Exposure to blood can be reduced, and tolerance to anemia enhanced, by using a "restrictive" transfusion strategy; for example, the AABB recommends that hospital patients in stable condition only be transfused when the hemoglobin drops below 7–8 g/dL (70–80 g/L). A maximum surgical blood order schedule (MSBOS), which lists the number of blood units typically required for a given surgical operation, can also be used to help prevent unnecessary blood orders.

===Information technology in PBM===
Information technology can be useful in implementing a patient blood management policy, this includes:
- Daily e-mails alerting physicians of transfusions that have occurred outside of the local guidelines
- Computerized physician order entry systems that automatically create an alert when the transfusion order is inconsistent with the reason selected for transfusion and the laboratory hemoglobin level
- Audit and feedback, an approach which generates a summary of the clinical performance of healthcare providers over a specified period of time, for follow-up by hospital-based experts who discuss best practices with participating clinicians
- Improved management of blood components, leading to decreased wastage

===Non surgical settings===
Using Patient Blood Management techniques in non-surgical settings may also be helpful for reducing the need for blood transfusions and improving a person's outcome.
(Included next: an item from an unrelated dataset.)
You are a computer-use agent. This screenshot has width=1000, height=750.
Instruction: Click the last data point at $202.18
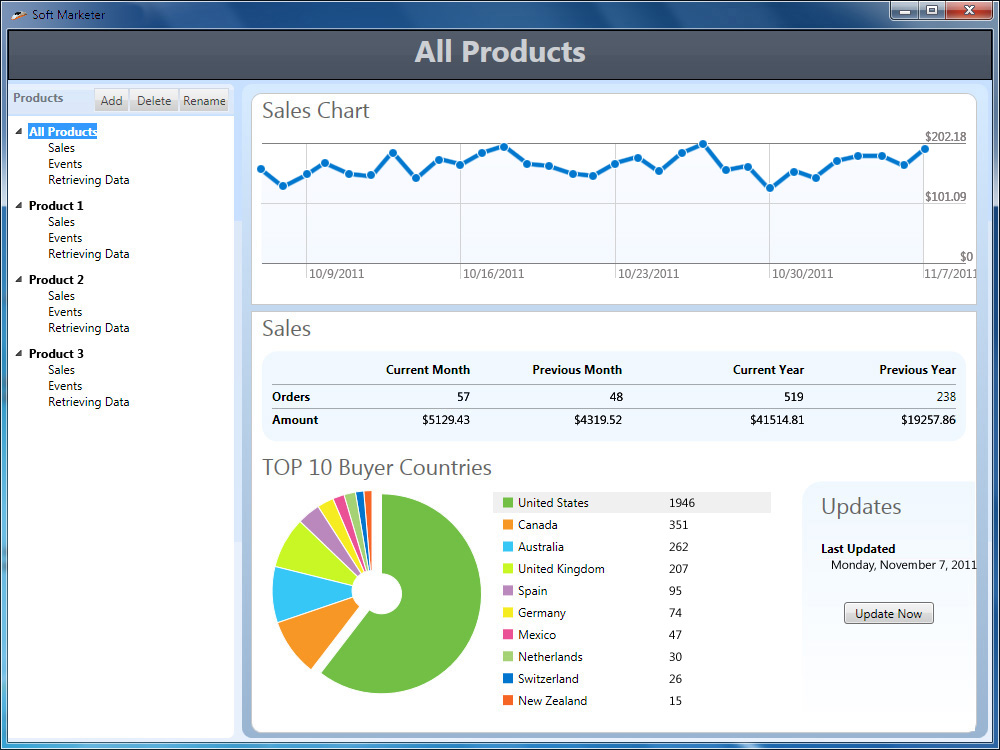click(x=924, y=149)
Examples include, identifying any anemia in people with advanced end-stage liver disease and determining of the cause of this anemia can be reversed. Early identification and correction of anemia in pregnant women may also reduce the need for blood transfusions.
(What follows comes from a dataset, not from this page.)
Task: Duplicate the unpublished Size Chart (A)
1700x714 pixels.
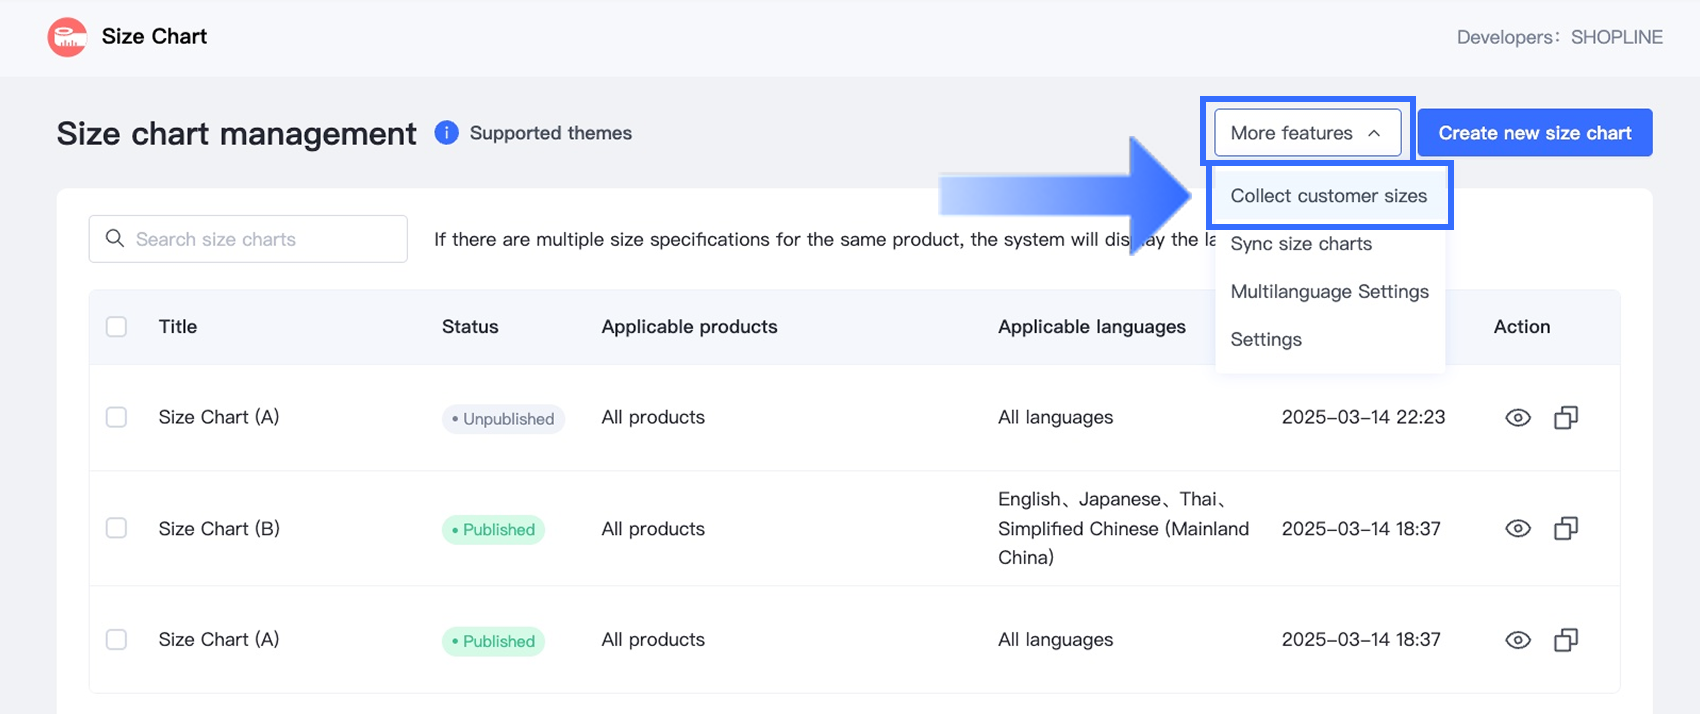Action: click(x=1565, y=418)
==Risks and complications==
Patient blood management is often implemented in order to improve patient outcomes. Published in 2017, a retrospective observational study in four major adult tertiary-care hospitals concluded that implementation of a unique, jurisdiction-wide PBM program was associated with improved patient outcomes, reduced blood product utilization, and product-related cost savings.

Better outcomes are achieved with the reduction or avoidance of exposure to allogeneic blood. Numerous clinical studies have shown that allogeneic blood transfusions are associated with increased mortality and an increased level of serious complications, while potentially exposing the patient to viral, bacterial, or parasitic agents. Also, current medical literature shows that in most circumstances a restrictive threshold is as safe as a more liberal red cell transfusion threshold and in certain circumstances, for example gastrointestinal bleeding due to liver disease, a more liberal red cell transfusion strategy may be harmful.

==Society and culture==

===Cost===
Allogeneic blood transfusion is extremely expensive. For example, some studies reported increased costs of $300–$1,000 per unit of allogeneic blood transfused. The more blood that is transfused directly impacts hospital expenditures, and it behooves administrators to search for ways to reduce this cost. This increasing cost of transfusions is the reason many hospital administrators are endeavoring to establish blood management programs.